● Passage to read:
======

Prom Etiquette – Corsages and Boutonnieres

It is customary to give your date a corsage or boutonniere when attending the prom. Ladies wear a corsage, gentlemen wear a boutonniere.

This tradition comes from a time period, long ago, when flowers were worn to make one smell heavenly while dancing with a partner. Frequent showers, expensive perfumes, and air conditioning were rare if available at all.

Ideally, it is nice to match the flowers to the prom attire so the colors do not clash. If the colors unfortunately do not match, you must wear them if they were given to you. In such a circumstance, the lady may choose to wear the corsage on her wrist by attaching it to a ribbon or pinned to her evening bag. No matter where you choose to wear the flowers, graciously thank your date and make no mention of the mismatch. Doing so would hurt their feelings.

Corsages and boutonnieres are worn on the left shoulder or lapel with the stem pointed downward.

If the lady is wearing a dress with spaghetti straps or no straps, the corsage may be placed on the left side of the top of the bodice, on the left side of her waist, on her left wrist, or pinned to her evening bag.  Pictured is a wrist corsage from Teleflora.

======

● Material provided:
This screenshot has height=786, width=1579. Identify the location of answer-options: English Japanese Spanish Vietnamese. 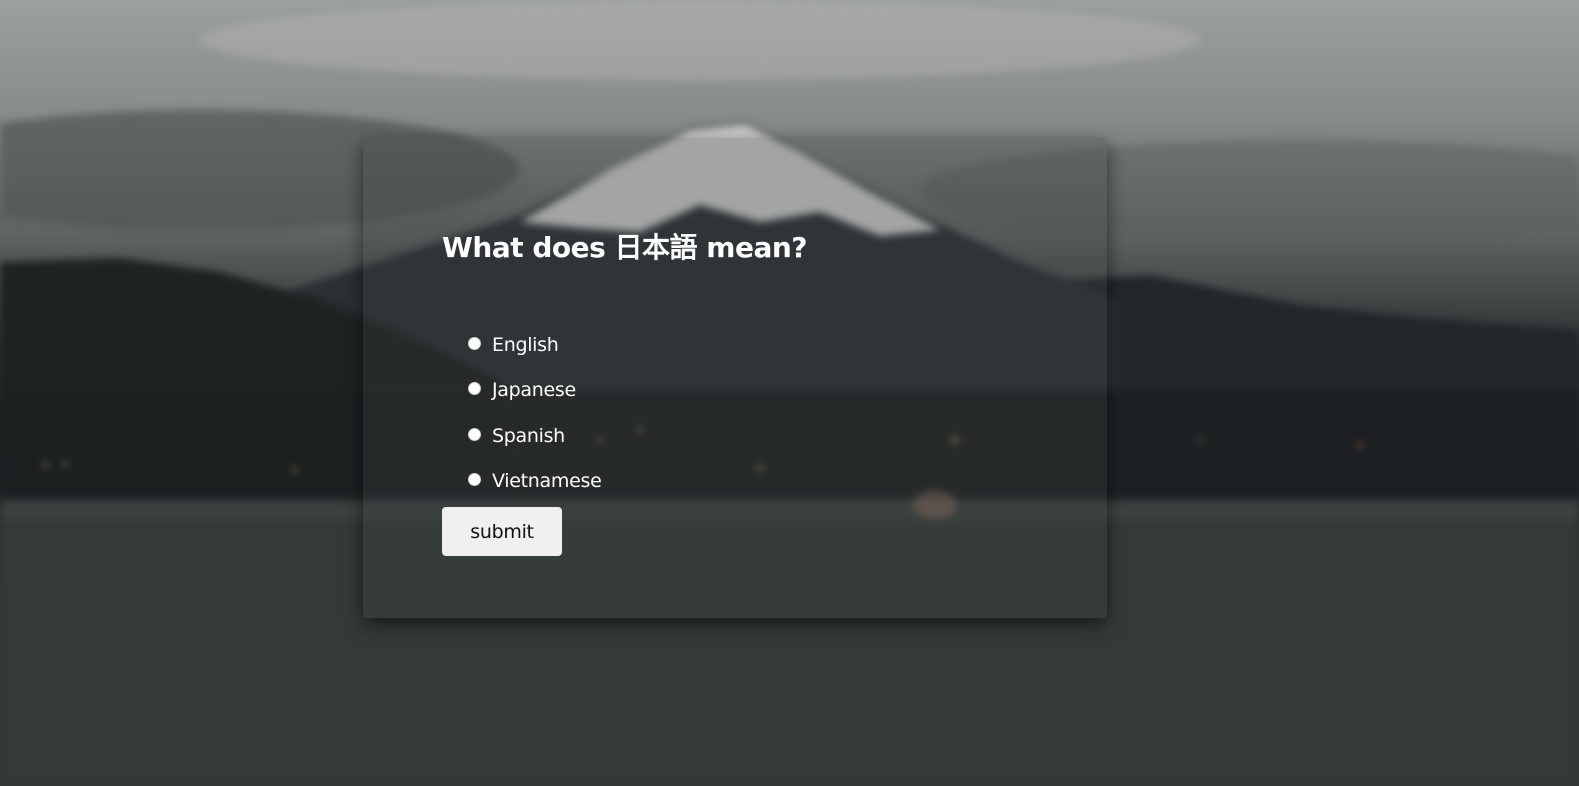
(535, 414).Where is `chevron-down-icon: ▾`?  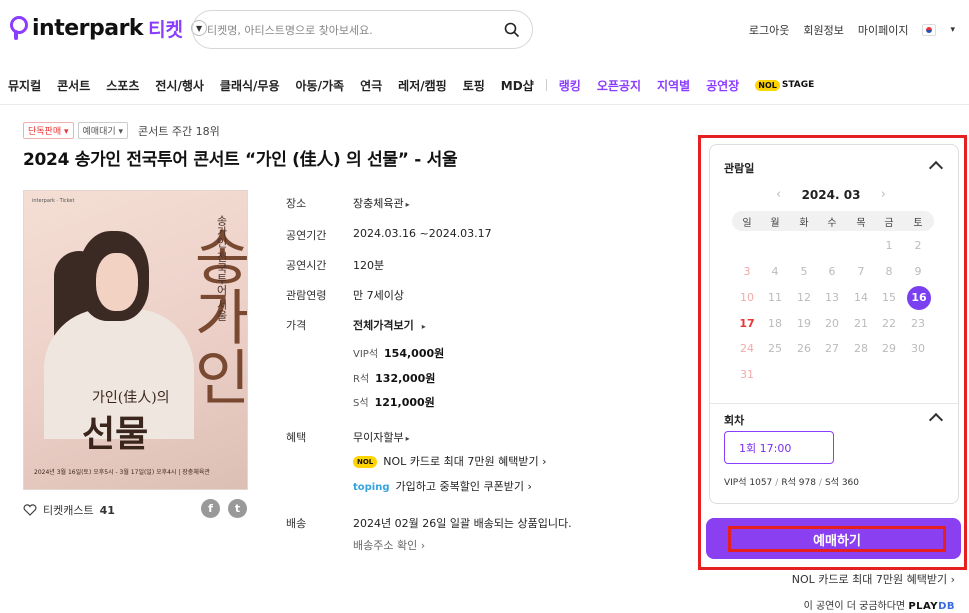 chevron-down-icon: ▾ is located at coordinates (952, 30).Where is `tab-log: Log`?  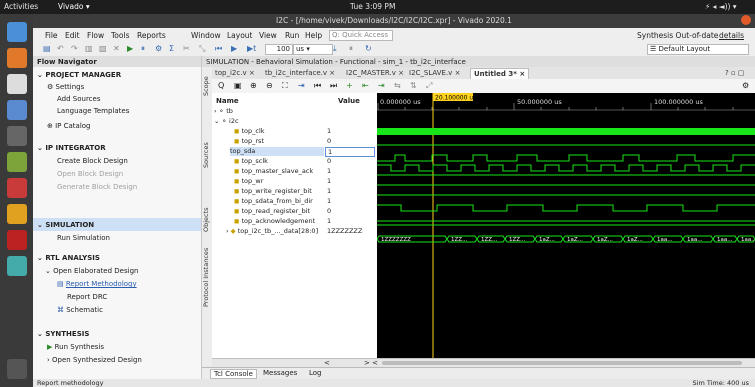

======

● Task set:
[a] Can you copy the prom etiquette text from "It is customary" to "available at all.", renaming "partner" as "companion"?
[b] Answer these about the prom etiquette text:
(i) What do gentlemen wear to the prom?
(ii) Which shoulder or lapel are corsages and boutonnieres worn on, and which way does the stem point?
(iii) Which company is the pictured wrist corsage from?

● Exercise answers:
[a]
It is customary to give your date a corsage or boutonniere when attending the prom. Ladies wear a corsage, gentlemen wear a boutonniere.

This tradition comes from a time period, long ago, when flowers were worn to make one smell heavenly while dancing with a companion. Frequent showers, expensive perfumes, and air conditioning were rare if available at all.

[b]
(i) A boutonniere.
(ii) The left, with the stem pointed downward.
(iii) Teleflora.